Webhooks
Webhooks allow VIS to send POST requests to your application whenever user attributes are changed, or users are deleted or merged.
You can enable and configure webhooks for your application in the VIS UI, within your application settings.
Your application must expose an endpoint to receive webhook requests from VIS. This endpoint should trigger any necessary actions in your system.
When a webhook request fails (e.g., the application was unavailable or returned a non-successfull HTTP status code), VIS will retry a few times the request.
After enabling a webhook, you can test it by updating your username on the VIS Credentials page and verifying that the change is reflected in your application's database.
Checking webhook body integrity
For security, each webhook request includes a HMAC-SHA256 signature, built from a secret shared between VIS and your application. Use it to verify that the request body hasn’t been tampered with. Each request also includes a timestamp to prevent replay attacks.

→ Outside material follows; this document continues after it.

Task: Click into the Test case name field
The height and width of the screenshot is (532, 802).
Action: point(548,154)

The CALM application verifies these elements like so:
def verify_webhook
return unless req_timestamp_ok?
hmac_header = request.headers["X-Authorization-Content-SHA256"]
return if ActiveSupport::SecurityUtils.secure_compare(calculated_hmac(params[:payload].to_s), hmac_header)

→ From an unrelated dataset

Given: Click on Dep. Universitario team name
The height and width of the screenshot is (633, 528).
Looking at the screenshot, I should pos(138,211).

render json: { error: "invalid HMAC signature" }, status: :forbidden
end
private def calculated_hmac(data_str)
digest = OpenSSL::Digest.new("sha256")
hmac_digest = OpenSSL::HMAC.digest(digest, Rails.application.config.vis["webhook_secret"], data_str)
Base64.encode64(hmac_digest).strip
end
private def req_timestamp_ok?
ts = ::JSON.parse(params["payload"])["timestamp_utc"]
return false if ts.blank?
return true if Time.now.utc - Time.parse(ts).utc < 60.seconds
render json: { error: "old timestamp" }, status: :forbidden
false
endReturn a 403 Forbidden status if any of these checks fail. This helps with consistent debugging.
Webhook Types
VIS supports three types of webhooks that notify your application about different user-related events.
You can subscribe to specific webhook events or use "*" to subscribe to all events.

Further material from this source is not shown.